AODA compliance for Ontario dental clinics - what's actually required
AODA is one of the quietest compliance gaps in Ontario dental clinics - not because it's hard, but because it's easy to forget. The Accessibility for Ontarians with Disabilities Act applies to virtually every clinic, and accessible customer service training is mandatory. Here's what your clinic actually has to do, and where the requirements change as you grow.

Does AODA apply to my dental clinic?
Almost certainly, yes. The AODA applies to every organization in Ontario with at least one employee, and the Customer Service Standard applies regardless of size. For a dental clinic, that means the requirement kicks in the moment you have any staff - there is no small-business exemption from accessible customer service. The Government of Ontario's guide to training your staff on accessibility is the plain-language reference.

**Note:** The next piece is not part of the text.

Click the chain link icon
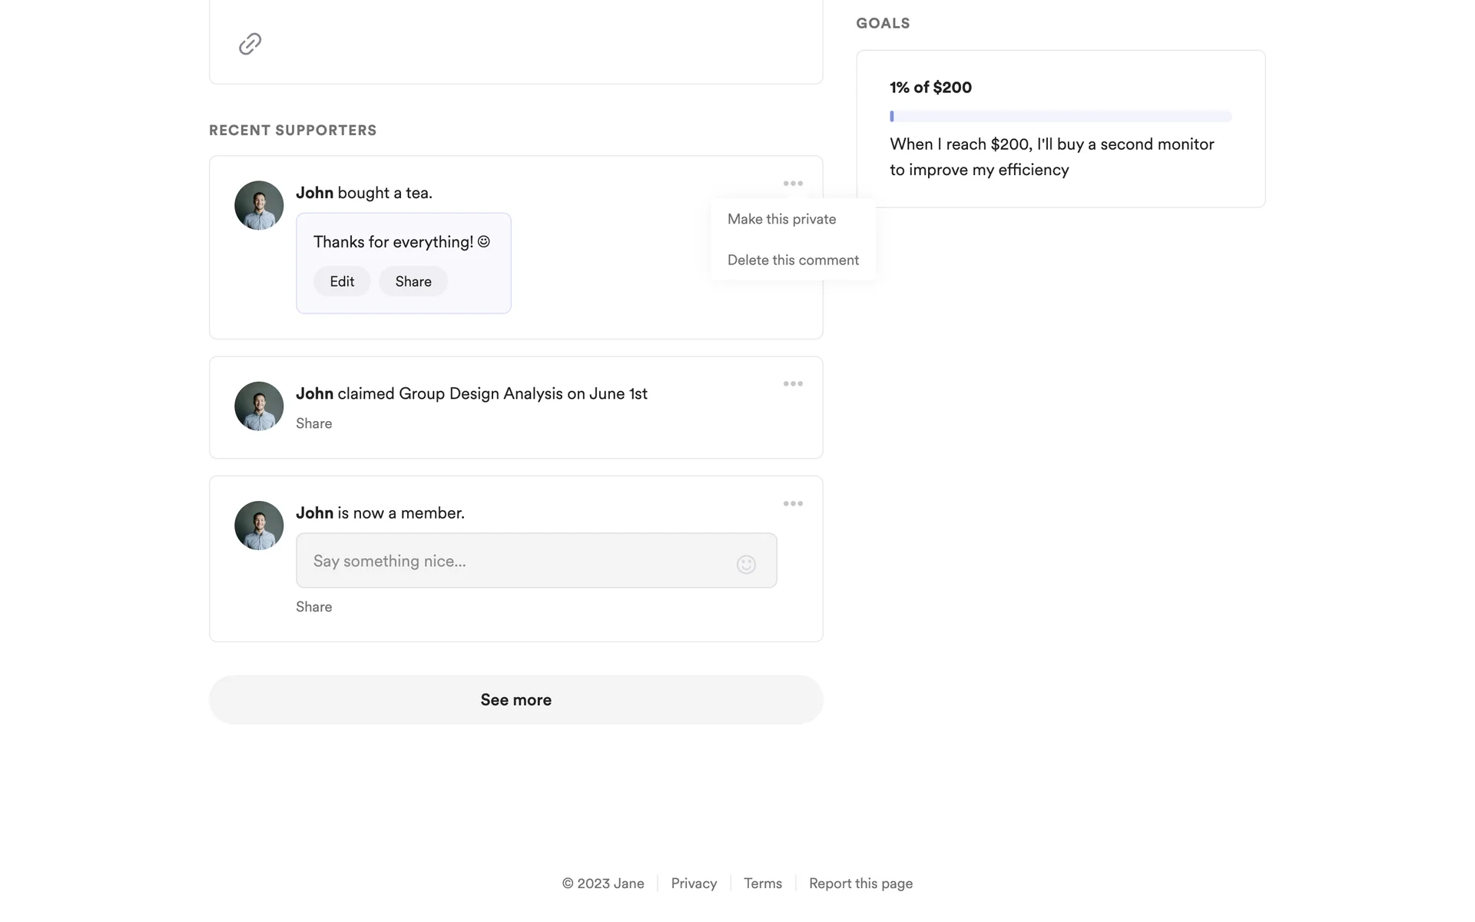 coord(250,44)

The core requirement: accessible customer service training
Every clinic must train all staff on accessible customer service - not just the front desk. That includes employees, anyone who interacts with patients on your behalf, and anyone who helps develop your policies (including owners and managers). Training has to cover the purpose of the AODA and the customer service standard, how to interact and communicate with people with different types of disabilities, how to work with assistive devices, service animals, and support persons, and what to do when someone is having difficulty accessing your services.
- Train all staff, not only reception
- Cover interacting with people with various disabilities
- Cover service animals, support persons, and assistive devices
- Train new hires as part of onboarding, and after policy changes
What changes as your clinic grows
Small clinics still have to train staff and have accessibility policies, but the paperwork obligations increase with size. Organizations with 50 or more employees generally must keep their accessibility policies in writing, provide them on request, document the training they provide, and meet broader obligations under the Integrated Accessibility Standards (information and communications, employment, and an accessibility plan). Most single-location dental clinics sit under that threshold, but multi-site groups and DSOs often cross it and need the documented version.

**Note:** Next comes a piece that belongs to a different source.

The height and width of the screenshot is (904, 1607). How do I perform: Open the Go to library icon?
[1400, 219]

- Under 50 employees: train staff, have policies, apply them
- 50+ employees: written policies, training records, accessibility plan and report
- Keep training records either way - inspectors and patients may ask
Where AODA fits in your compliance program
AODA rarely stands alone - it belongs with your other mandatory training and HR obligations. In practice it sits alongside WHMIS, health and safety, and IPAC as part of one training and records system, and it appears on our Ontario dental office compliance checklist. Prime DMS delivers AODA training as part of health, safety and AODA compliance and folds it into broader dental staff training programs so nothing is missed and everything is documented.

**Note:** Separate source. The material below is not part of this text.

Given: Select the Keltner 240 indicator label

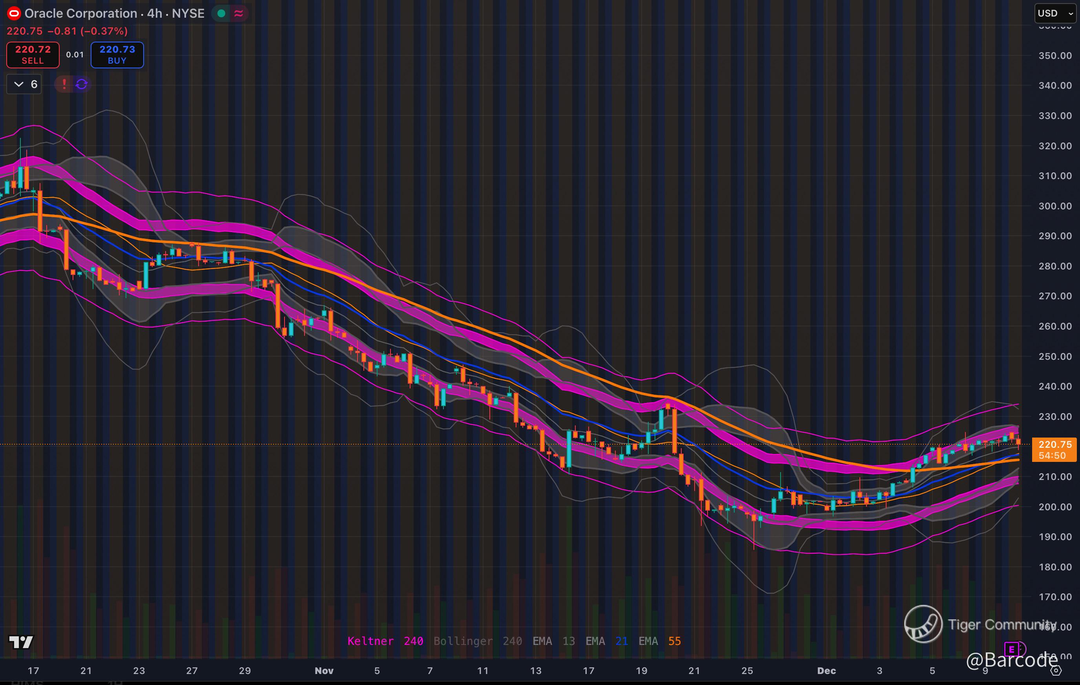Looking at the screenshot, I should (385, 641).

Frequently asked questions
- Is AODA training mandatory for Ontario dental clinics?
- Yes. The AODA applies to every Ontario organization with at least one employee, and the Customer Service Standard applies regardless of size. Clinics must train all staff on accessible customer service.
- Who at a dental clinic needs AODA training?
- All staff who interact with patients or help develop policies - including dentists, hygienists, assistants, front-desk staff, managers, and owners - not just reception. New hires should be trained as part of onboarding.
- Do small dental clinics have to document AODA compliance?
- Small clinics must train staff and have accessibility policies, but organizations with 50 or more employees have added obligations: written policies available on request, documented training, and a broader accessibility plan and report. Keeping training records is wise for any clinic.
- How does AODA relate to my other dental compliance requirements?
- AODA sits alongside WHMIS, health and safety, and IPAC as part of one training and records system. Prime DMS delivers AODA training within its health, safety and AODA compliance and staff training programs so it's handled and documented together.